▶ **DESCRIPTION OF THE TASK**
In the Expert Pyramid Tuning summary, what average GLUE score does EPT reach, and with how many parameters per task?

▶ **GIVEN PASSAGE**
....
Expert Pyramid Tuning: Efficient Parameter Fine-Tuning for Expertise-Driven Task Allocation¶

Conference: CVPR 2026
arXiv: 2603.12577
Code: GitHub
Area: Parameter-Efficient Fine-Tuning / Large Language Models / Mixture of Experts
Keywords: Parameter-efficient fine-tuning, expert pyramid, deconvolution projection, contrastive task embedding, MoE-LoRA

TL;DR¶

This paper proposes Expert Pyramid Tuning (EPT), which transplants the multi-scale feature pyramid (FPN) concept from computer vision into the MoE-LoRA paradigm. By combining a shared low-dimensional meta-knowledge subspace, deconvolution expert projections with kernels of varying scales, and contrastive task embeddings, EPT achieves an average score of 87.0% on GLUE with only 0.41M parameters per task—reducing parameter count by approximately 50% compared to existing MoE-LoRA variants.

Background & Motivation¶

Background: LoRA achieves strong performance in single-task fine-tuning, and MoE-LoRA variants (MoELoRA, MoRE, MixLoRA) mitigate multi-task negative transfer by using gated routing to assign tokens to different low-rank experts.

Limitations of Prior Work:

Existing MoE-LoRA variants adopt a uniform expert architecture (identical rank and capacity), ignoring the hierarchical nature of task complexity—simple tasks (e.g., sentiment classification SST-2) require only high-level semantic abstraction, while complex tasks (e.g., grammaticality judgment CoLA) demand fine-grained syntactic operations.
Empirical validation shows that the optimal LoRA rank varies drastically across tasks as rank scales from 1 to 32 (e.g., RTE: rank=16, CoLA: rank=8), confirming the limitation of a uniform rank assignment.
Each expert independently learning a full LoRA matrix introduces parameter redundancy, as shared general knowledge is repeatedly encoded.

Key Challenge: Tasks of varying complexity require feature representations at different granularities, yet the one-size-fits-all expert design of existing MoE-LoRA frameworks cannot accommodate this requirement.

Goal: To enable a multi-task PEFT framework to adaptively allocate experts of different granularities according to task complexity, while eliminating parameter redundancy across independent experts, all without sacrificing parameter efficiency.
....
Screenshot grounding data
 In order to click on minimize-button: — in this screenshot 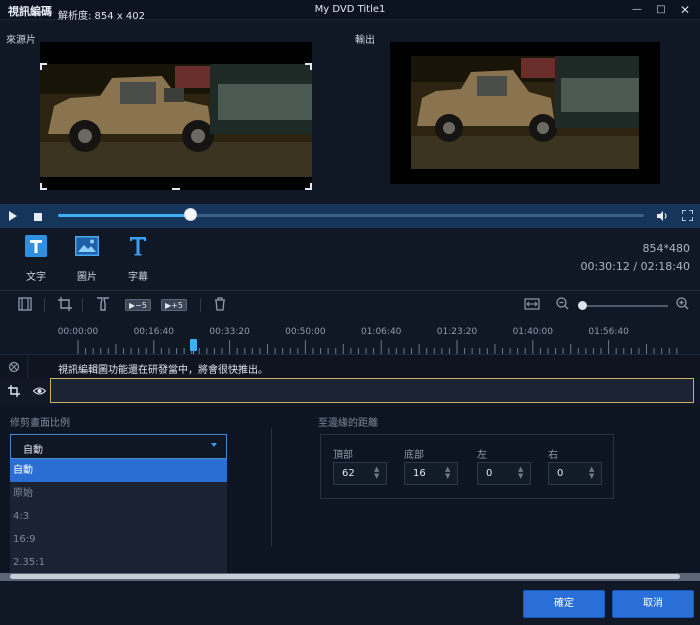, I will do `click(637, 10)`.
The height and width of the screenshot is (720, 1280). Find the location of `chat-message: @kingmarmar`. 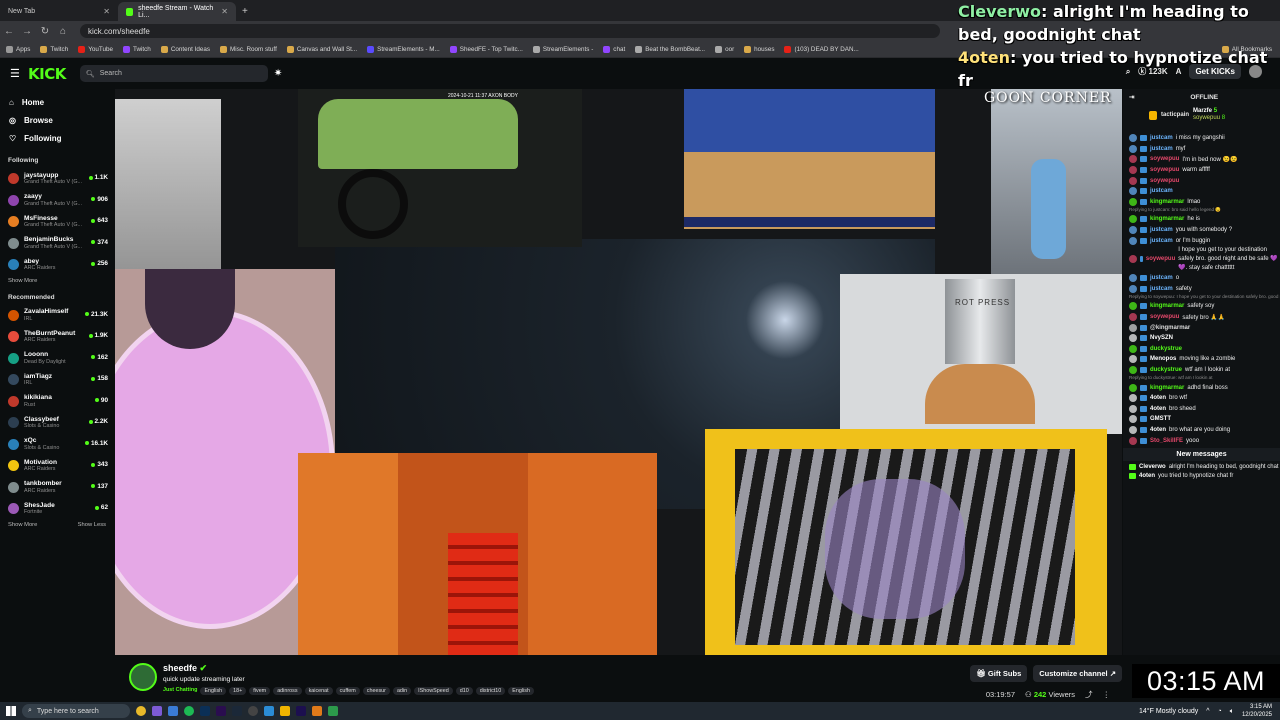

chat-message: @kingmarmar is located at coordinates (1202, 328).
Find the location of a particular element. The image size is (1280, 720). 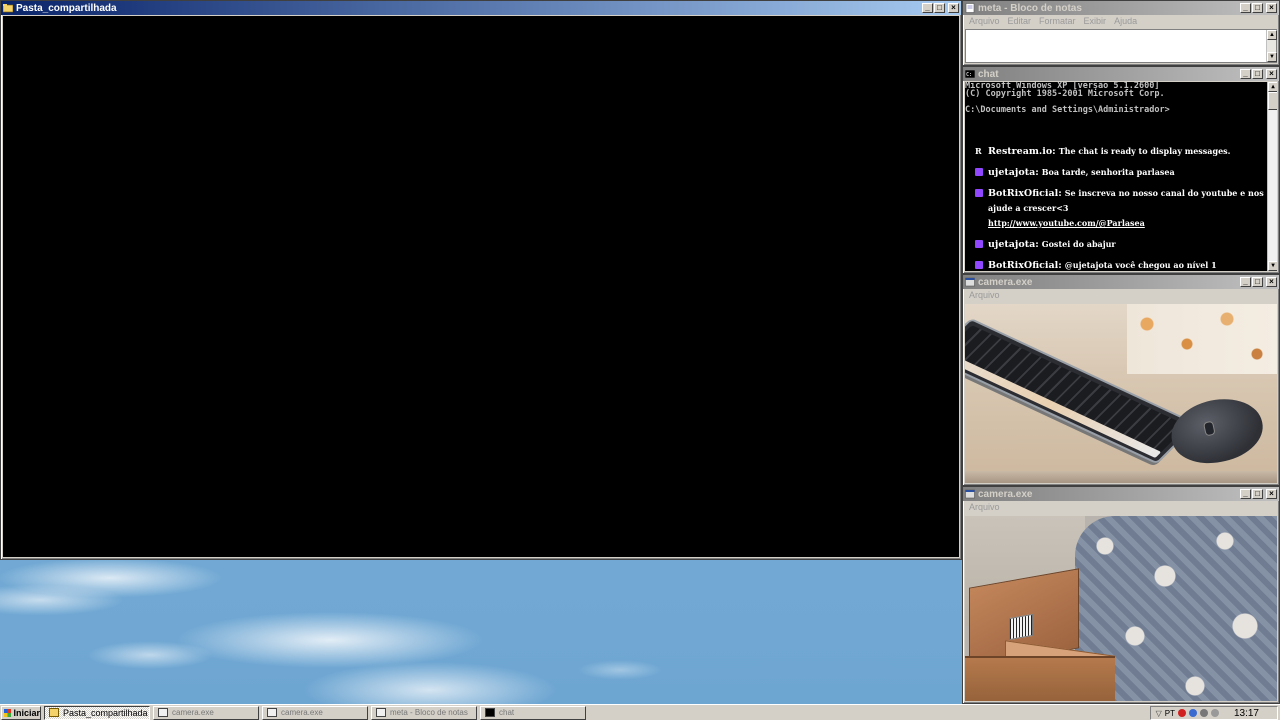

task-label: Pasta_compartilhada is located at coordinates (106, 712).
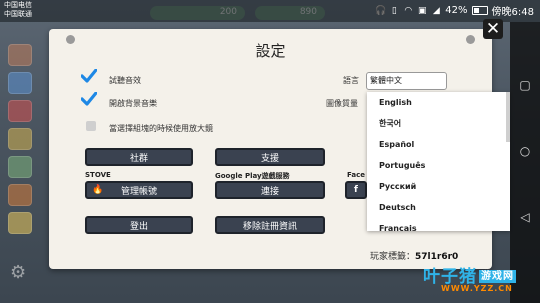 The image size is (540, 303). What do you see at coordinates (133, 104) in the screenshot?
I see `background-music-label: 開啟背景音樂` at bounding box center [133, 104].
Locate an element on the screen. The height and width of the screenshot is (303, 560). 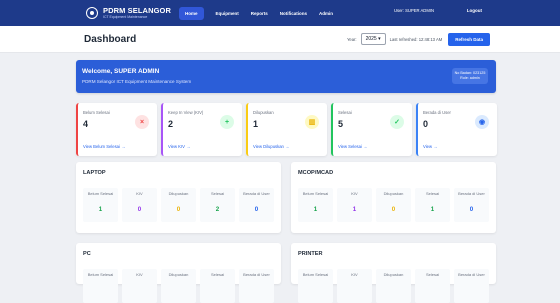
year-select: 2025 ▾ is located at coordinates (373, 39).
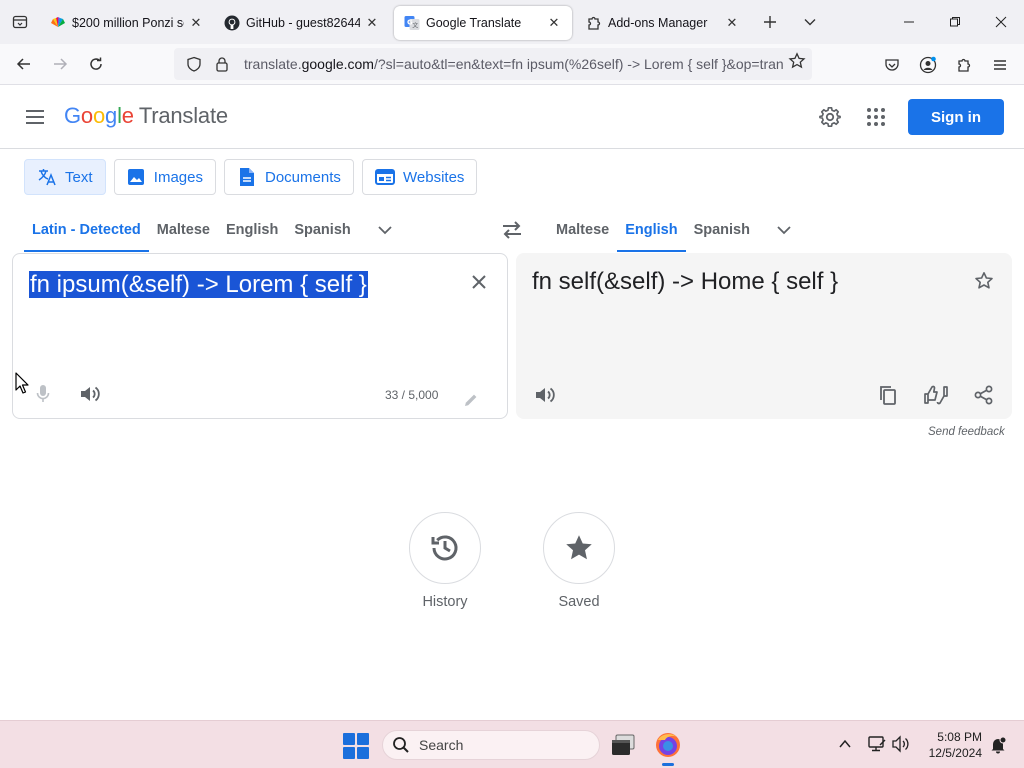 The width and height of the screenshot is (1024, 768). What do you see at coordinates (668, 748) in the screenshot?
I see `taskbar-app-firefox` at bounding box center [668, 748].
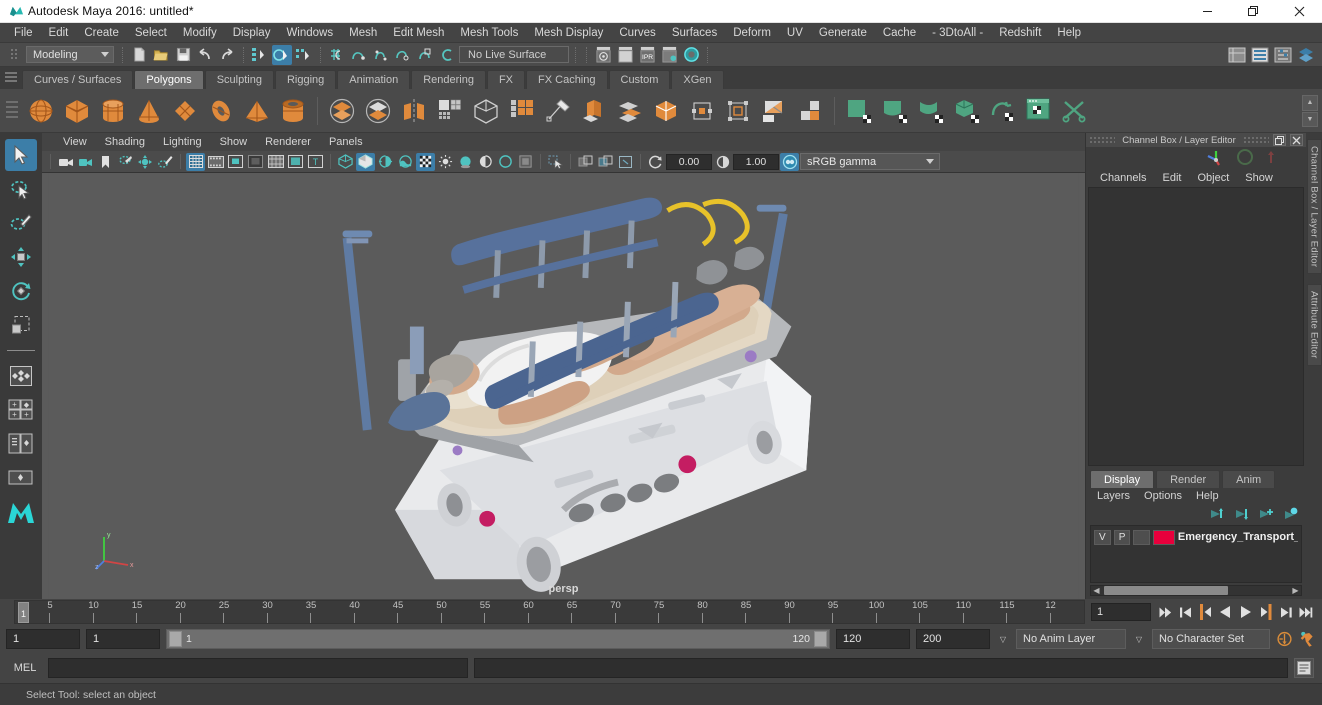 The height and width of the screenshot is (705, 1322). What do you see at coordinates (1188, 479) in the screenshot?
I see `tab-render: Render` at bounding box center [1188, 479].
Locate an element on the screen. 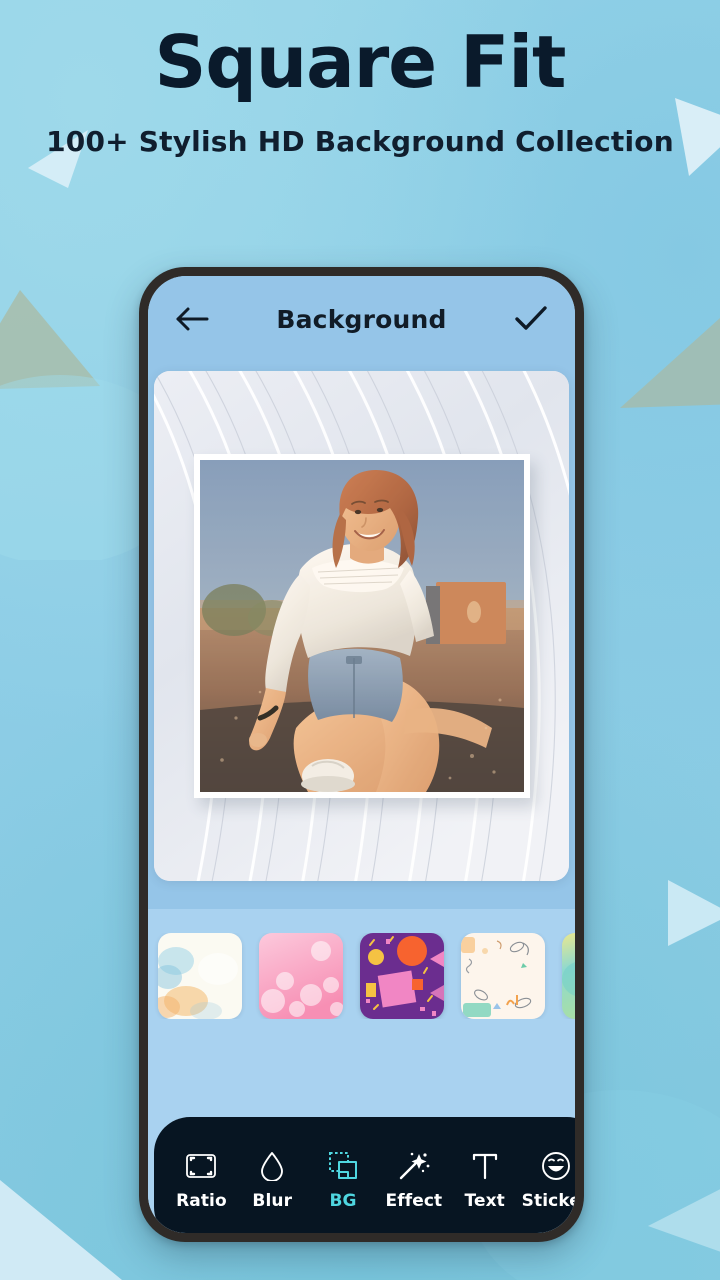 Image resolution: width=720 pixels, height=1280 pixels. tool-bg: BG is located at coordinates (344, 1178).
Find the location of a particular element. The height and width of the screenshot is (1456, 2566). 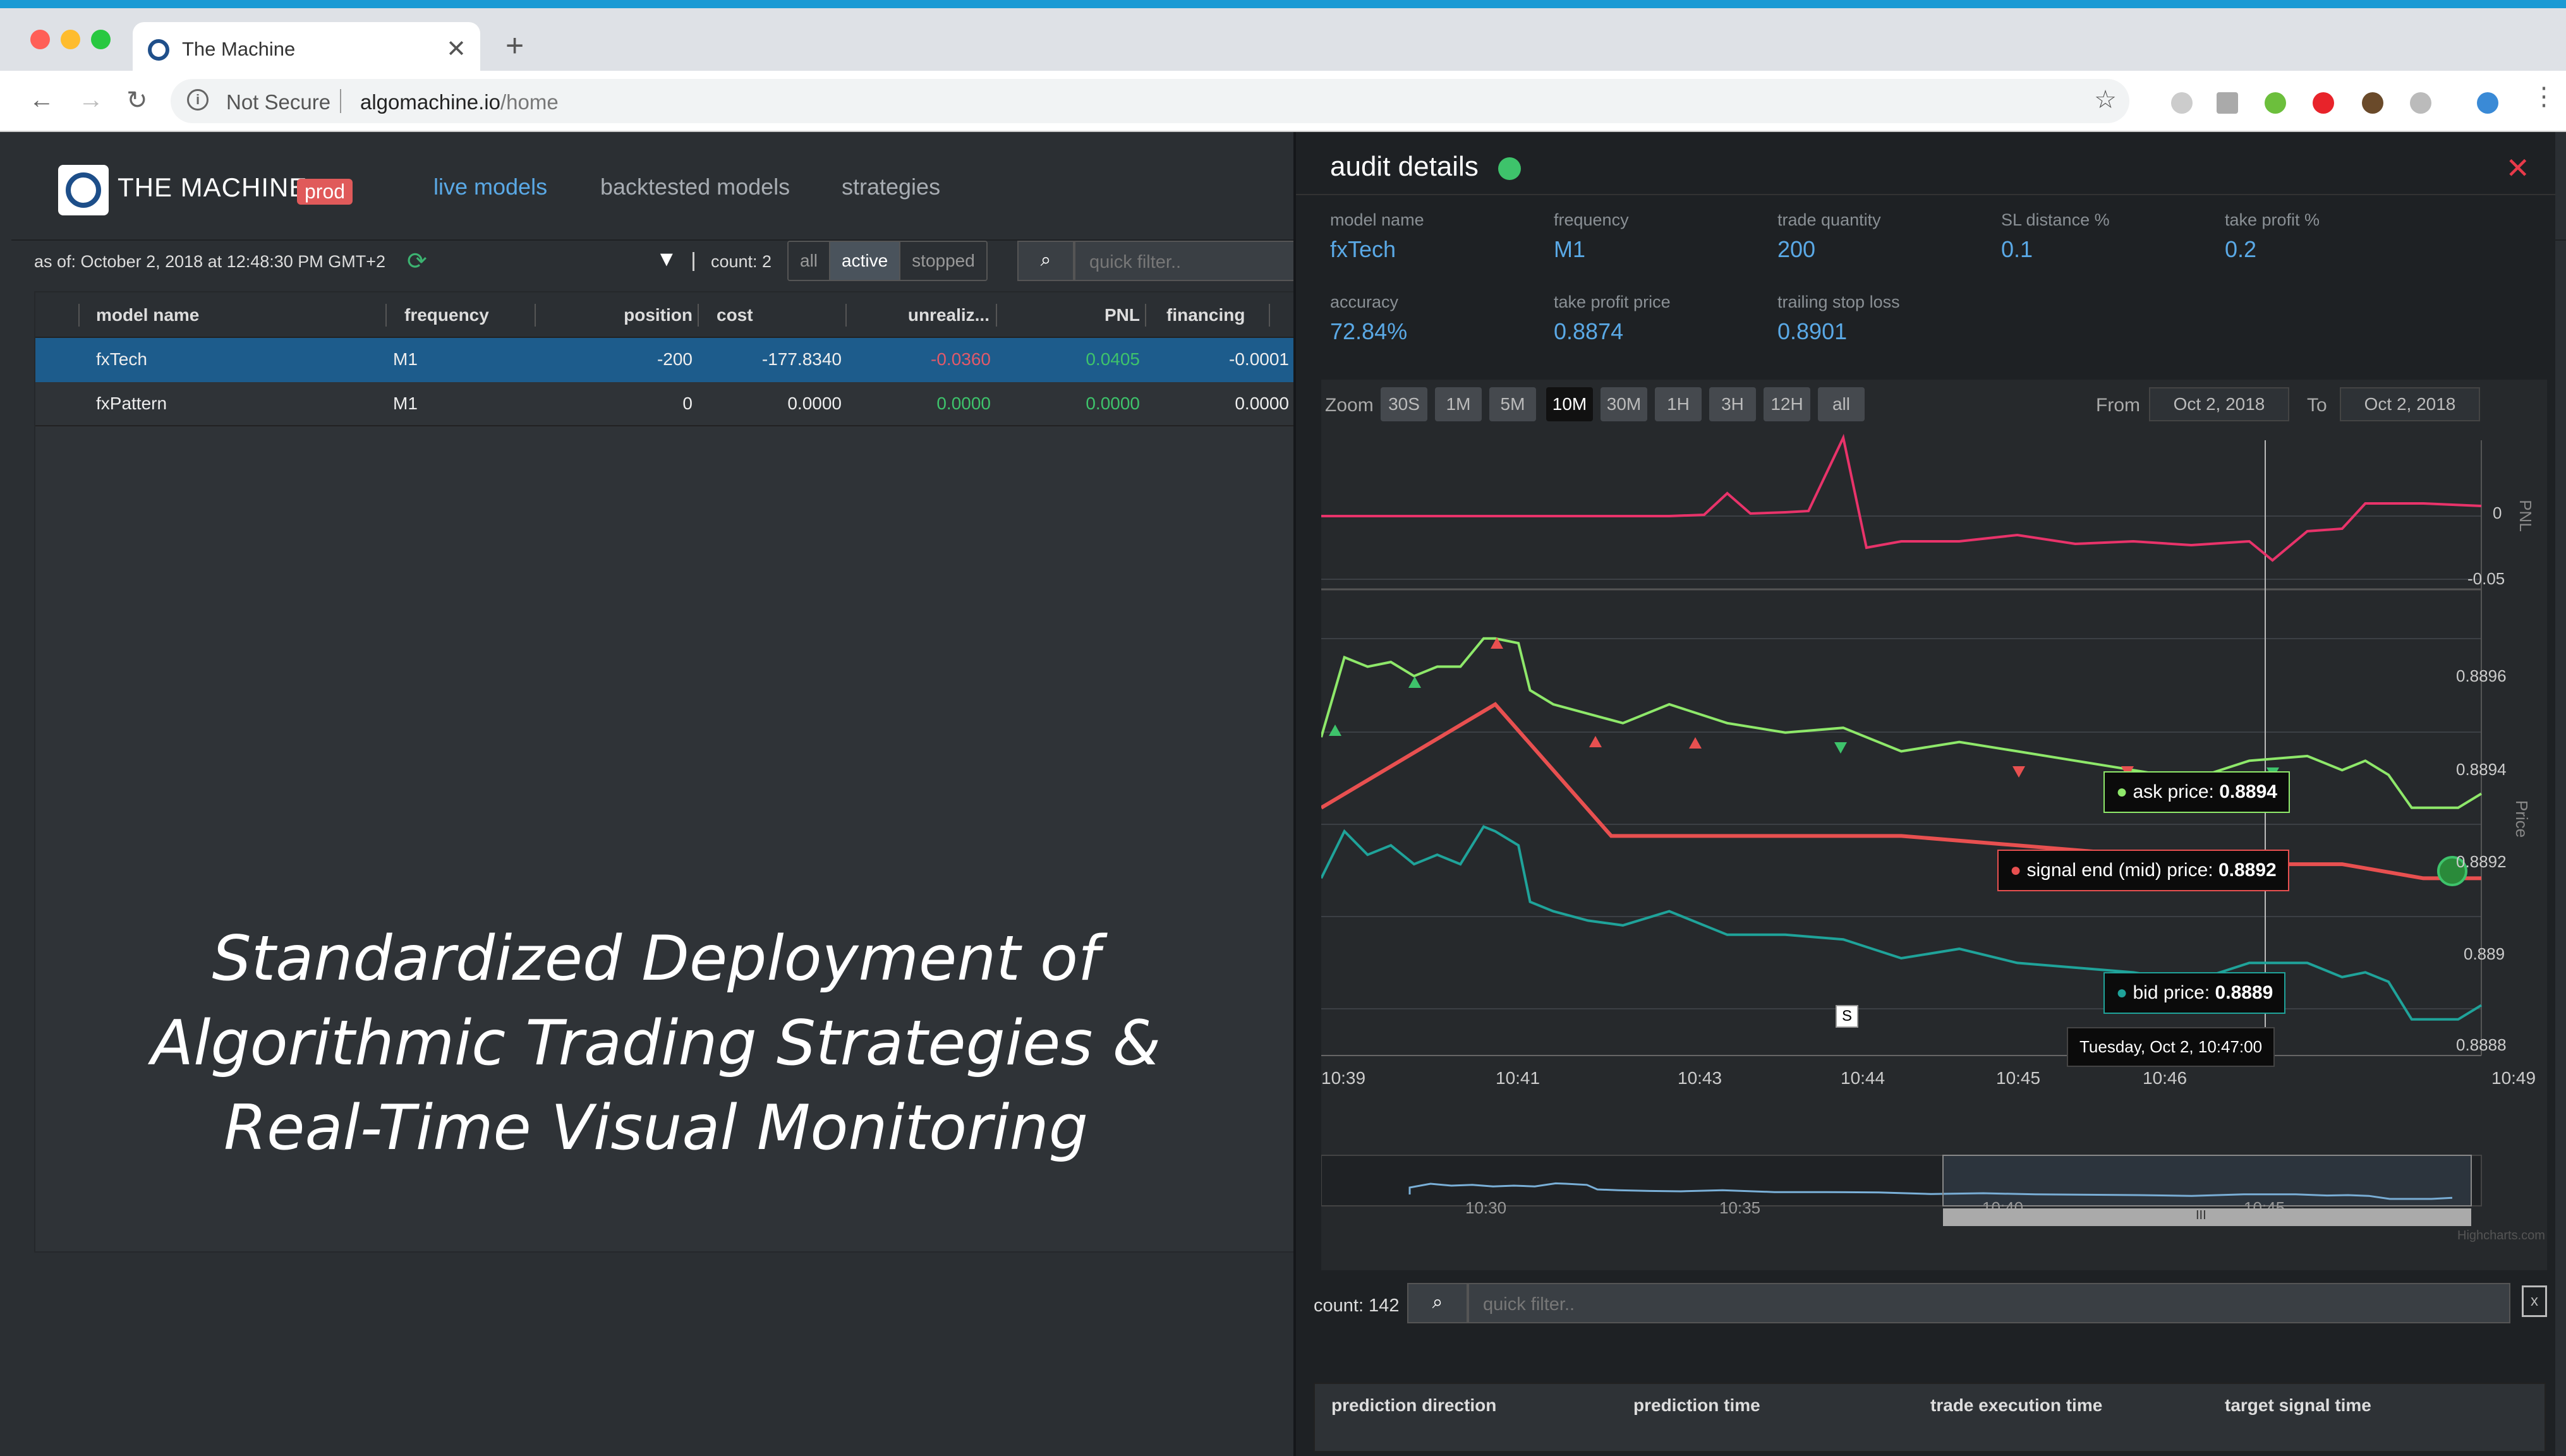

scrollbar-grip-icon: III is located at coordinates (2201, 1215).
....
▶ **REPLY TO THE EXERCISE**
87.0%, with only 0.41M parameters per task.